— Start Extract to read —

Spoerle v. Kraft Foods Global, Inc.

Decision Date31 December 2007
Docket NumberNo. 3:07-cv-00300-bbc.,3:07-cv-00300-bbc.
PartiesJeff SPOERLE, Nick Lee, Kathi Smith, Jason Knudtson, on behalf of themselves and all others who consent to become Plaintiffs and similarly situated employees, Plaintiffs, v. KRAFT FOODS GLOBAL, INC., Oscar Mayer Foods Division, Defendant.
CourtU.S. District Court — Western District of Wisconsin

Kurt C. Kobelt, Lawton & Cates, S.C., Madison, WI, for Plaintiffs.

Daniel A. Kaplan, Foley & Lardner, Madison, WI, for Defendant.

OPINION AND ORDER

BARBARA B. CRABB, District Judge.

This case presents a straightforward question: does the Fair Labor Standards Act, 29 U.S.C. §§ 201-219, require defendant Kraft Foods Global, Inc., to pay its employees for time they spend putting on and taking off items of safety and sanitation equipment that defendant's policies and federal law require the employees to wear?

Plaintiffs contend that they are entitled to compensation because donning and doffing the equipment constitutes "work" under the FLSA. Although defendant does not dispute plaintiffs' basic characterization, it argues that the work is not compensable under several of the statute's exceptions involving "preliminary" and "postliminary" activities, "changing clothes" and "de minimis" acts.

In addition to their claim under the FLSA, plaintiffs assert state law wage and hour claims under Wis. Stat. §§ 109.03 and 103.02, as well as a claim for violations of Wis. Admin. Code §§ DWD 272.10 and 274.06, which impose requirements for employer record keeping. Defendant contends that plaintiffs' state law claims are barred under several theories of preemption and that Wisconsin law does not recognize a private right of action for plaintiffs' record keeping claim.

— End Extract to read —
— Start Material shown —

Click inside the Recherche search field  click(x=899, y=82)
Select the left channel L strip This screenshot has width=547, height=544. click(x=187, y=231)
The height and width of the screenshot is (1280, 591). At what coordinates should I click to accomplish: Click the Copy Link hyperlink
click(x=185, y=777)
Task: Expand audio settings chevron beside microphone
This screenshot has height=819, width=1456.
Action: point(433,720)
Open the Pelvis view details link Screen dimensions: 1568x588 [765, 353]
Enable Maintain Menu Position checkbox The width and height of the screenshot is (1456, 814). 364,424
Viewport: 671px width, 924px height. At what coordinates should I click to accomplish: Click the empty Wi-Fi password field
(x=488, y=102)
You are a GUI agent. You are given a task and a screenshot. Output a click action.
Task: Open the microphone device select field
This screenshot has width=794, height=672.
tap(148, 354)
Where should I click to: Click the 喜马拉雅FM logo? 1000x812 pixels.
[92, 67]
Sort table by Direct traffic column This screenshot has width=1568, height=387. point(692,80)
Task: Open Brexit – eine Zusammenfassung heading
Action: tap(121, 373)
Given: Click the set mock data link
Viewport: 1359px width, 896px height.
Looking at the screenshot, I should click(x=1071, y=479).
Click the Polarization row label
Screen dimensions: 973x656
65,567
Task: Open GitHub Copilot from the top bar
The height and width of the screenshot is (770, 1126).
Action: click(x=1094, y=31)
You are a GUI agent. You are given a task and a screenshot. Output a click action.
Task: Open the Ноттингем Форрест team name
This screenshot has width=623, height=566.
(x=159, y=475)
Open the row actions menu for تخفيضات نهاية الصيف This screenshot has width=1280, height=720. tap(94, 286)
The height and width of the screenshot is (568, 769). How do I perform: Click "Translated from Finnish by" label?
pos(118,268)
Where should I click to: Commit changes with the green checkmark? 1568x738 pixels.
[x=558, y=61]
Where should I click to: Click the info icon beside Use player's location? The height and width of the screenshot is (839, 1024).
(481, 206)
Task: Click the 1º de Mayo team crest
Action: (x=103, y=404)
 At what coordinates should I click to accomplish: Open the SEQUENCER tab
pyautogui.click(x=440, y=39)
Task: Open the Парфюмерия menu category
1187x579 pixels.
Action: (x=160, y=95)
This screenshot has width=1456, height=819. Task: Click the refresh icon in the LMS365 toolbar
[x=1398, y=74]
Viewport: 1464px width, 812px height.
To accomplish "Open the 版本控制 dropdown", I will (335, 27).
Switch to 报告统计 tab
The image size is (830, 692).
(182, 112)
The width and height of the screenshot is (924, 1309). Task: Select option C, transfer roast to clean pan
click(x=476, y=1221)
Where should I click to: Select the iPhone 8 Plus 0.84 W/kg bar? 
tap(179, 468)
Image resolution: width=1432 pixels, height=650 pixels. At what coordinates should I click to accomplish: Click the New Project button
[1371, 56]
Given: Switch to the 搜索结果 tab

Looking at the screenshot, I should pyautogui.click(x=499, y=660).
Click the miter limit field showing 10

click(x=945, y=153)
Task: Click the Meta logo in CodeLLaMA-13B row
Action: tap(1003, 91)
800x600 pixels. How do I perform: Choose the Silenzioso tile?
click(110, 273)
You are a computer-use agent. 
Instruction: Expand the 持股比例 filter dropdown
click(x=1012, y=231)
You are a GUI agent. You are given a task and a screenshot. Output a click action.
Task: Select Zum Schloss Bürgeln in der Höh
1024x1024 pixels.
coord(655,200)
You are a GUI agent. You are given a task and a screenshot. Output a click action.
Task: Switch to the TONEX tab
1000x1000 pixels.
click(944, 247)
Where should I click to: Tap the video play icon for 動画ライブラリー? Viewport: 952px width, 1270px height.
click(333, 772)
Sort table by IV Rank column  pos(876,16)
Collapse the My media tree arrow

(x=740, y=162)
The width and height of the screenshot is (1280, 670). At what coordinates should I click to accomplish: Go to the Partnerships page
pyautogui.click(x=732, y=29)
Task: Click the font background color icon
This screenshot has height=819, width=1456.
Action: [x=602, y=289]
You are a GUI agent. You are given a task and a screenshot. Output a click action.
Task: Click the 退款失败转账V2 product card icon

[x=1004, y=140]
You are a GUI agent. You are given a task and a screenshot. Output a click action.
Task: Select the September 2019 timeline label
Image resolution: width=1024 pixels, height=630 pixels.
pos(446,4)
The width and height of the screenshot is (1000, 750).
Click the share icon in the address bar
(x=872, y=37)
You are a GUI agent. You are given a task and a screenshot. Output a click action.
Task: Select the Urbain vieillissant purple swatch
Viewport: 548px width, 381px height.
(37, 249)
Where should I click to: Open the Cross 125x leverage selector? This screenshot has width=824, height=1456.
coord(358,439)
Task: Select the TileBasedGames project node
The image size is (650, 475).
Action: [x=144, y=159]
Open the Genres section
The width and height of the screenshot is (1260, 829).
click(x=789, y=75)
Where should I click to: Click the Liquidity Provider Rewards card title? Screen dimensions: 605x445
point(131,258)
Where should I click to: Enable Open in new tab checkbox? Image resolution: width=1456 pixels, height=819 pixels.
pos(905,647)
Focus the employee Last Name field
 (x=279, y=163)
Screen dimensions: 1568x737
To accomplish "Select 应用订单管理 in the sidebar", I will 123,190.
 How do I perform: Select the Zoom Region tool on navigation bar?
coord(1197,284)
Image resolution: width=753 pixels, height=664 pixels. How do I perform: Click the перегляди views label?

— End Material shown —

** Requirements **
Pick up the court opinion on paying Kraft employees for donning and doffing safety equipment, and continue it from the point where it stops. The data are not required for this assignment.

** Answer to the task **
Plaintiffs filed this suit as a purported class action but they have not yet moved for class certification. They have stipulated with defendant to refrain from seeking class certification until the court resolves the defendant's motion for summary judgment. Having reviewed the parties' submissions, I conclude that defendant's motion for summary judgment must be denied in most respects. On the current record, I cannot conclude as a matter of law that the donning and doffing of the equipment at issue in this case is excluded from the protections of the FLSA. With respect to plaintiffs' state law claims, none of defendant's preemption arguments is persuasive. However, because plaintiffs have failed to show that they have a right to sue for enforcement of the record keeping requirements, I will grant defendant's motion for summary judgment with respect to that claim.

From the parties' proposed findings of fact and the record, I find the following facts to be undisputed.

UNDISPUTED FACTS

Defendant Kraft Foods Global, Inc. operates a meat processing plant in Madison, Wisconsin through its Oscar Mayer Foods Division. Plaintiffs Jeff Spoerle, Nick Lee, Kathi Smith and Jason Knudtson are employees at the plant.

Defendant tracks its employees' hours of work using time clocks, which are located throughout the plant, typically right outside the "production area." Using a credit card-like badge, employees clock in just before entering the production area and clock out for meals and at the end of their shift when they leave the production area.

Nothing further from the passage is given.